Через несколько лет после суда над Синявским и Даниэлем Ханна Арендт заметила, что насилие и власть противоположны: когда правит насилие, исчезает власть. Размышляя о советской оккупации Чехословакии и романе Солженицына «В круге первом», переведенном тогда на многие языки, Арендт писала, что потеря власти ведет к голому насилию; «само по себе насилие приводит к бессилию». Эта формула очень близка фантазиям Синявского и Даниэля. Ни открытым убийствам в «Москве», ни тотальному гипнозу в «Любимове» не удается создать ничего подобного стабильной и легитимной власти. Если повесть Синявского высмеивает идею тоталитарного правления на основе идеологической трансформации свыше, то притча Даниэля — более тонкий вариант идей, напоминающих так называемую ревизионистскую школу советской истории. Ревизионисты подчеркивали спонтанный, незапланированный характер террора, шедшего снизу и лишь разрешенного властями сверху. Но концепция повести отличается от этой позиции ревизионистов. Развязав массовые убийства, центральная администрация не отказывается от контроля за ними, но осуществляет его через секретных агентов, которым вручены тайные списки приговоренных.

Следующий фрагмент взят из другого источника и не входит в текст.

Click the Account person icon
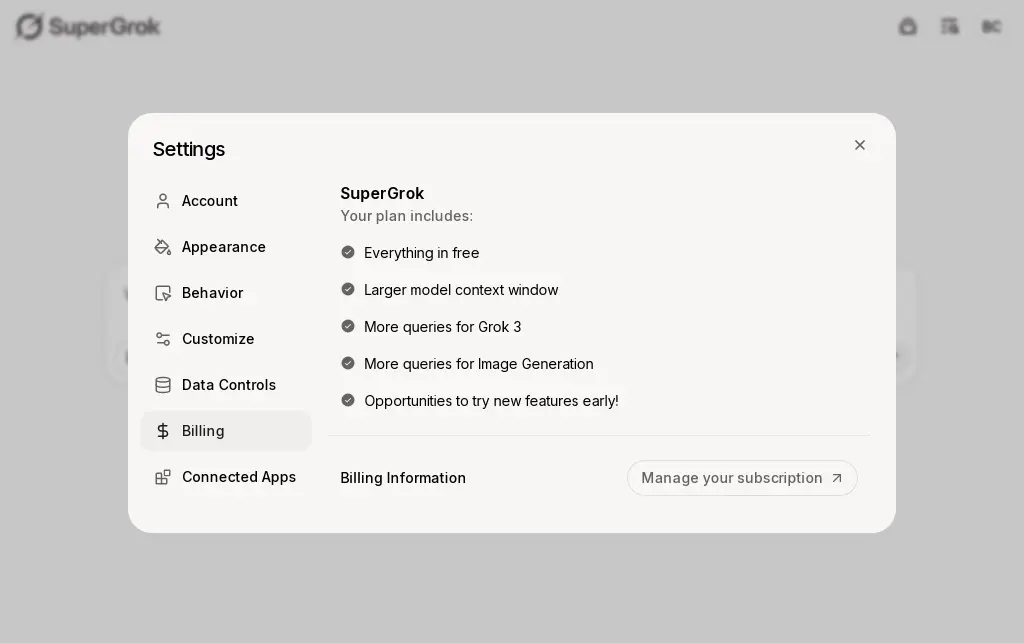Screen dimensions: 1024x643 (x=163, y=201)
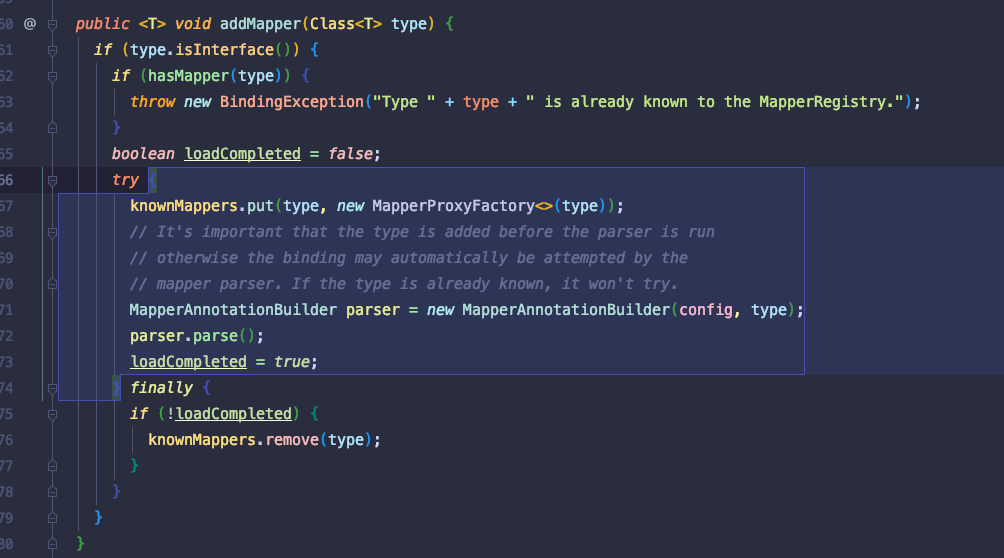Fold the try block in the gutter
The width and height of the screenshot is (1004, 558).
click(x=53, y=180)
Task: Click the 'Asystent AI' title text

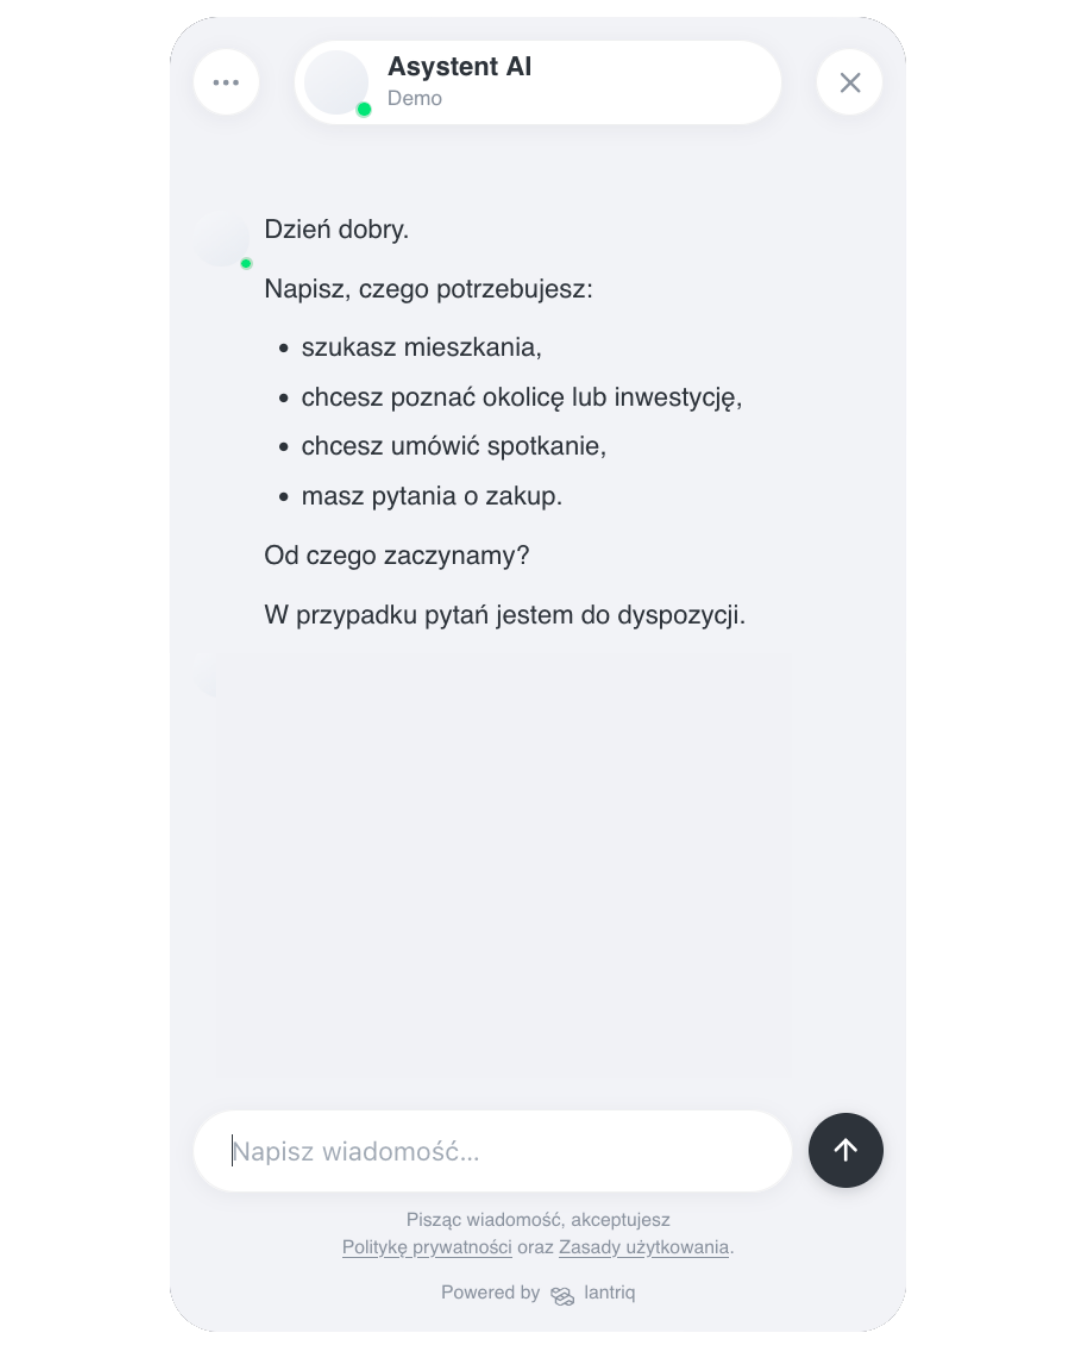Action: coord(460,67)
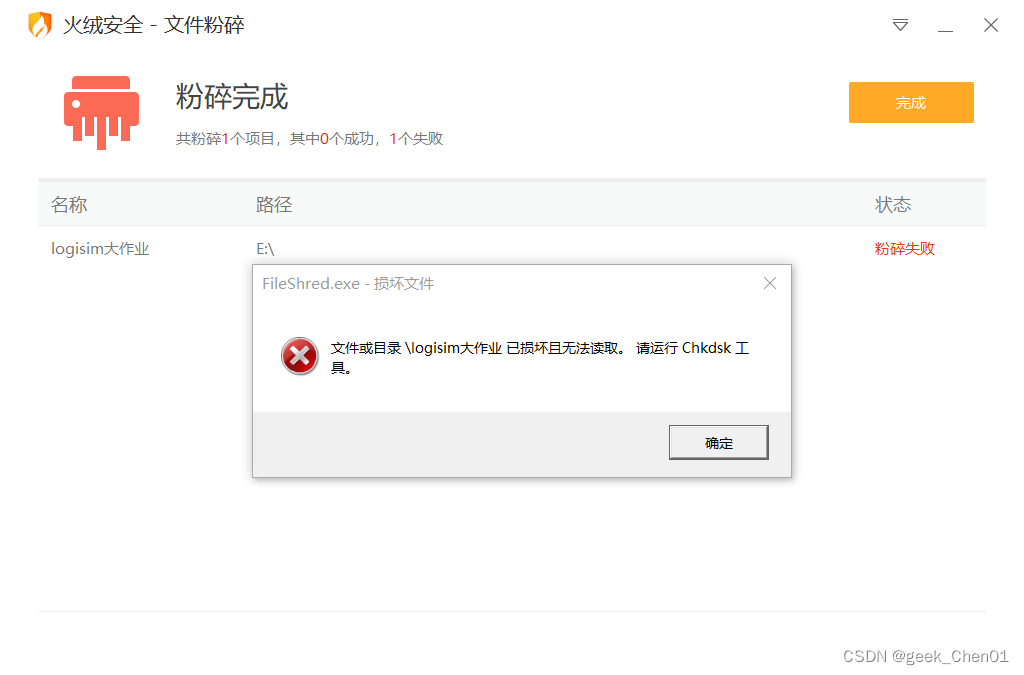Click the 火绒安全 - 文件粉碎 window title
1024x675 pixels.
153,25
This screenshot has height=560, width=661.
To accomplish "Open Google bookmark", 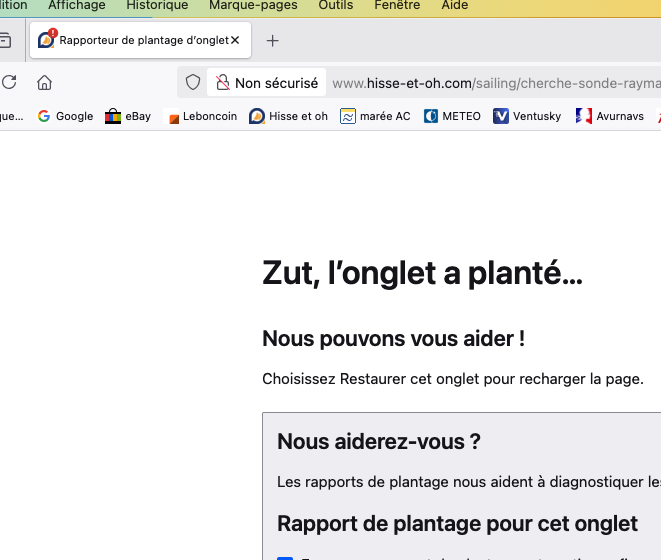I will (65, 116).
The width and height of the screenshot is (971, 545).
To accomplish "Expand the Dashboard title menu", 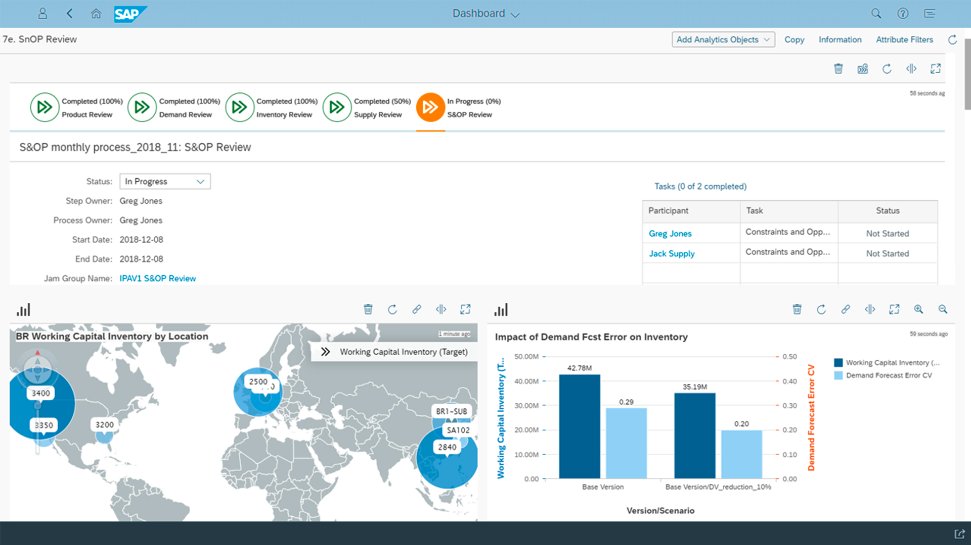I will [x=486, y=14].
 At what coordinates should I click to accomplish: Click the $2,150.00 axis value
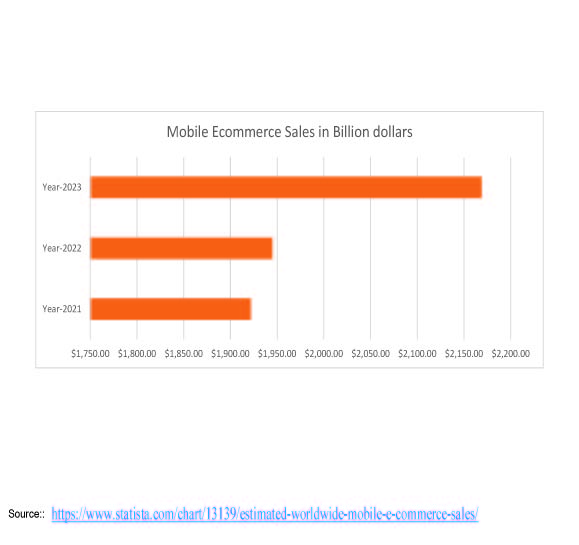(x=464, y=353)
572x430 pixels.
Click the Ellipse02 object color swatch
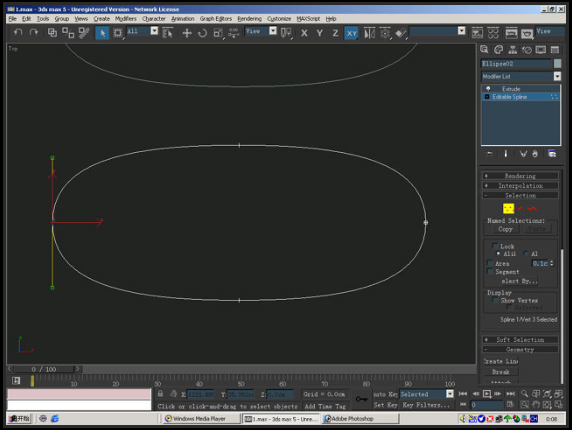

«Любимов» и «Говорит Москва» написаны раньше, чем «Сто лет одиночества» Габриэля Гарсиа Маркеса (1967), но у них много общего с шедевром магического реализма, — например, сложная нарративная структура и свобода в экспериментировании с историей. Синявский и Даниэль — основные предшественники таких постсоветских писателей, как Владимир Шаров, Владимир Сорокин и Дмитрий Быков, продолживших эксперименты с насилием, временем и библиотеками. Оба этих необычных текста Синявского и Даниэля можно прочитать как текстуальные балы жертв, воображаемые ритуалы миметического горя, которые вышли бы из-под контроля, если бы их удалось реализовать. Но возможно, они были реализованы самими их авторами?
В биографиях Даниэля, Синявского, Бродского и даже Высоцкого есть факты, которые позволяют предположить, что эти авторы сами, сознательно или нет, провоцировали арест, суд и тюремное заключение своими действиями — изощренными формами миметического горя или, возможно, горестного мимесиса. После распада основных структур ГУЛАГа в 1953–1956 годах он превратился в священное место, куда могло привести лишь отчаянное усилие. Для писателя — жреца возникшей культуры горя — паломничество в ГУЛАГ стало важным делом. Некоторые отправлялись туда в качестве туристов и привозили себе сувениры, взятые из массовых захоронений. Другие осуществляли миметическое паломничество, принося себя в жертву и сами становясь заключенными. Третьи воображали путешествие в ГУЛАГ в своих книгах. Все они, каждый по-своему, были пилигримами, палимыми, по Бродскому, «синим солнцем» прошлого.